▸ Passage shown
[Amps] Measuring IMD
Carl
km1h at jeremy.mv.com
Sun Nov 3 14:15:13 EST 2013
Dont pull the ARRL, and used by some manufacturers, crap of cherry picking
the audio frequencies to get the best results for reviews.
Running a wide band noise spectrum that covers the radios filter specs is
possible with digital gear and has become the current standard since it
fully exercises the transmitter. I doubt the K3 would pass scrutiny with
that method.
The Flex 5000 has a very nice analyzer.
Carl
KM1H
.
----- Original Message -----
From: "Jim Brown" <jim at audiosystemsgroup.com>
To: <amps at contesting.com>
Sent: Saturday, November 02, 2013 2:45 AM
Subject: Re: [Amps] Measuring IMD
> On 11/1/2013 9:31 PM, Bill Turner wrote:
>> Aside from buying a very expensive spectrum analyzer, is there a way for
>> the
>> average ham to do it in his shack?
>
> Yes, with some effort and ingenuity. First, you need two clean audio
> oscillators to modulate the transmitter, and a way to cleanly combine
> them. You could do that with a couple of vintage HP oscillators and a
> decent audio mixer as simple as a Mackie 1202. You feed that to the
> transmitter audio input, making sure that you don't overload it. Vintage
> HP oscillators are common at hamfest flea markets for cheap. The K3 has a
> 2-tone generator built in, you simply activate it from the menu.
>
> Second, you need a spectrum analyzer. The Rigol unit (don't recall model
> number, but I have one), for about $1400 will get you there, and do a lot
> of other useful stuff. The DG8SAQ VNWA is a fine network analyzer, and can
> also do spectrum analysis, costs about $750 shipped to the US, and runs on
> a Windoze computer USB port. The dynamic range of this unit is limited in
> spectrum analyzer mode, I don't remember if it's good enough for this.
>
> There are LOTS of audio FFT analyzers that run in Windoze, take the audio
> out of an RX and give you the audio spectrum. That will give you magnitude
> of the two tones, the magnitude of difference frequency, and it will give
> you the magnitude of the sum frequency if it is within the audio bandwidth
> of the RX. You can even do this with many sound editing programs like
> Audicity and WavePad, which are free or cheap. For best quality, they
> should use a decent USB sound card for I/O. A Tascam USB card that sells
> for about $125 is plenty good enough.

▸ What the exercise asks
Pick up the email thread about measuring IMD after its final sentence and continue writing it.

▸ Extracted records
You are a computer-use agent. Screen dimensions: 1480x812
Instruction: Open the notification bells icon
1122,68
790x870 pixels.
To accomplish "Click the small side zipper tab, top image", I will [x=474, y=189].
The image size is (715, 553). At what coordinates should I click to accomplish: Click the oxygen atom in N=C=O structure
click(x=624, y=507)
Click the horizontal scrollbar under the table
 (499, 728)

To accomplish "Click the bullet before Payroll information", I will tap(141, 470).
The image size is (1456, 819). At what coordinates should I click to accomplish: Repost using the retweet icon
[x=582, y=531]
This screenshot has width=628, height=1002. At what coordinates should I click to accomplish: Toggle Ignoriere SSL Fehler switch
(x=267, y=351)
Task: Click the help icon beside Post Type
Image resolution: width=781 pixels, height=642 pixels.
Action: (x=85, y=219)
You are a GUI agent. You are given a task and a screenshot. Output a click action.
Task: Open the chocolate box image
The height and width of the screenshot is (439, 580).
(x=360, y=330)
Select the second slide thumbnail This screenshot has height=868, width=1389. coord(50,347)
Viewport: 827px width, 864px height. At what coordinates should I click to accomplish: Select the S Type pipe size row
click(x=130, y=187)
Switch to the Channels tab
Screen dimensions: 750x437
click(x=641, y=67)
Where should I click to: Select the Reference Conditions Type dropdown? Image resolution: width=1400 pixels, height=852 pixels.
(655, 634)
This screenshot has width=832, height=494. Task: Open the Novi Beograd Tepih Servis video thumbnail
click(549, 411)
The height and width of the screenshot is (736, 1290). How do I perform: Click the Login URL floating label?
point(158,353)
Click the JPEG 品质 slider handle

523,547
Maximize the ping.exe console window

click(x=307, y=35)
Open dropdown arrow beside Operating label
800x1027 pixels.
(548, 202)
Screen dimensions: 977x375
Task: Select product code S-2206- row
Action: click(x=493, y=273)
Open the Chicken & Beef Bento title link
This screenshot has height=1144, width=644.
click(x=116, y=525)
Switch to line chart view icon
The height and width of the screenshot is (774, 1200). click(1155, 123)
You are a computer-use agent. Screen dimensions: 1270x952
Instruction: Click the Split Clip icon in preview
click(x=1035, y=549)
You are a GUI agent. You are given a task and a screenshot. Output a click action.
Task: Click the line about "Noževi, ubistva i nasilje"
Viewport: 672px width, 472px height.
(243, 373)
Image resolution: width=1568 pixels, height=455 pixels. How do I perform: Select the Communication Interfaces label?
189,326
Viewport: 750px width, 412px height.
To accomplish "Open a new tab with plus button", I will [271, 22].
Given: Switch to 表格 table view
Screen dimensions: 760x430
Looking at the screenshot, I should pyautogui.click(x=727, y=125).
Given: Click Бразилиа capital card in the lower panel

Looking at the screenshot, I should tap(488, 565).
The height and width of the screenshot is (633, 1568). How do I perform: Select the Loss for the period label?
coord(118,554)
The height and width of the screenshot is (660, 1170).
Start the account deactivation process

▸ Output of the task
>
> The Elecraft P3 spectrum display can be tuned to almost any IF, including
> the output of a TX, and can be set for any scan width between 2 kHz and
> 200 kHz, so it could also be a direct detector (small piece of wire for an
> antenna), or hooked up to the IF of a good RX. It's very flexible, wide
> range of scales and sensitivity. The one thing it lacks is a cursor that
> reads the amplitude at a frequency -- you've got to interpolate from the
> vertical axis.
>
> HP gear of various sorts also shows up on the auction sites. I paid about
> $1800 for an 8590D tht has a frequency calibration issue, but other wise
> works fine. Before that, I owned a tube version with modular plug-ins and
> CRT display that was a real arm-stretcher, but worked fine and cost about
> half as much.
>
> Also, ask around your local ham club -- you may be surprised by what test
> gear lurks that you can borrow. I'm happy to loan my stuff to locals.
>
> So depending on what you have laying around and what you might use for
> other things, IMD measurements can be made for no more than a monthly
> mortgage payment!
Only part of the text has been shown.